YOUR OBJECTIVE: Rewrite the rows below, replacing "GUI agent" with "desktop agent" wherever it occurs and leaving everything else unchanged.
----- PROVIDED DATA -----
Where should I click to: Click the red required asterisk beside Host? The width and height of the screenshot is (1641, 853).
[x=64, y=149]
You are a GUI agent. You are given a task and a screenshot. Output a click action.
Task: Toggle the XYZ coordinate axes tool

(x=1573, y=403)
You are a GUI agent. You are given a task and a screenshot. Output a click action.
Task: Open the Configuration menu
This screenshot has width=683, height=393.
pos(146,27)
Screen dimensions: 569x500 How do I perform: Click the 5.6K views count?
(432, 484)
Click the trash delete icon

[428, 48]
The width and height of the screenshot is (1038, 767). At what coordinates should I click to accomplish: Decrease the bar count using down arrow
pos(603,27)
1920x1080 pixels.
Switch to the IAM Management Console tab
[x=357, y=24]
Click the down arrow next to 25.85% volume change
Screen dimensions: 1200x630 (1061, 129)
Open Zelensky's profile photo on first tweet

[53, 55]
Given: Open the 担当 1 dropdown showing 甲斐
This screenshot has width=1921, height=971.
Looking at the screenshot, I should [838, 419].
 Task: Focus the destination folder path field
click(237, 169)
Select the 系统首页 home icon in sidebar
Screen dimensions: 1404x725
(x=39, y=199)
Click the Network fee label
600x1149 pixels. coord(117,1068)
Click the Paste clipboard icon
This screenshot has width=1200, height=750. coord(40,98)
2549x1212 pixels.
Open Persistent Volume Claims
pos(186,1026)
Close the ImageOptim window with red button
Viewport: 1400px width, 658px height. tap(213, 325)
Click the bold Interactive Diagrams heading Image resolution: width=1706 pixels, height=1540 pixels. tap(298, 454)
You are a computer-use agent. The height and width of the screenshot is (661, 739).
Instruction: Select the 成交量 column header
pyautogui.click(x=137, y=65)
-----
SOLVED EXERCISE:
Where should I click to: Click the red required asterisk beside Host? The width and height of the screenshot is (1641, 853).
[x=64, y=149]
You are a desktop agent. You are given a task and a screenshot. Output a click action.
Task: Toggle the XYZ coordinate axes tool

(x=1573, y=403)
You are a desktop agent. You are given a task and a screenshot. Output a click action.
Task: Open the Configuration menu
This screenshot has width=683, height=393.
pos(146,27)
Screen dimensions: 569x500 How do I perform: Click the 5.6K views count?
(432, 484)
Click the trash delete icon

[428, 48]
The width and height of the screenshot is (1038, 767). At what coordinates should I click to accomplish: Decrease the bar count using down arrow
pos(603,27)
1920x1080 pixels.
Switch to the IAM Management Console tab
[x=357, y=24]
Click the down arrow next to 25.85% volume change
Screen dimensions: 1200x630 (1061, 129)
Open Zelensky's profile photo on first tweet

[53, 55]
Given: Open the 担当 1 dropdown showing 甲斐
This screenshot has width=1921, height=971.
Looking at the screenshot, I should [838, 419].
 Task: Focus the destination folder path field
click(237, 169)
Select the 系统首页 home icon in sidebar
Screen dimensions: 1404x725
(x=39, y=199)
Click the Network fee label
600x1149 pixels. coord(117,1068)
Click the Paste clipboard icon
This screenshot has width=1200, height=750. coord(40,98)
2549x1212 pixels.
Open Persistent Volume Claims
pos(186,1026)
Close the ImageOptim window with red button
Viewport: 1400px width, 658px height. tap(213, 325)
Click the bold Interactive Diagrams heading Image resolution: width=1706 pixels, height=1540 pixels. tap(298, 454)
You are a computer-use agent. The height and width of the screenshot is (661, 739).
Instruction: Select the 成交量 column header
pyautogui.click(x=137, y=65)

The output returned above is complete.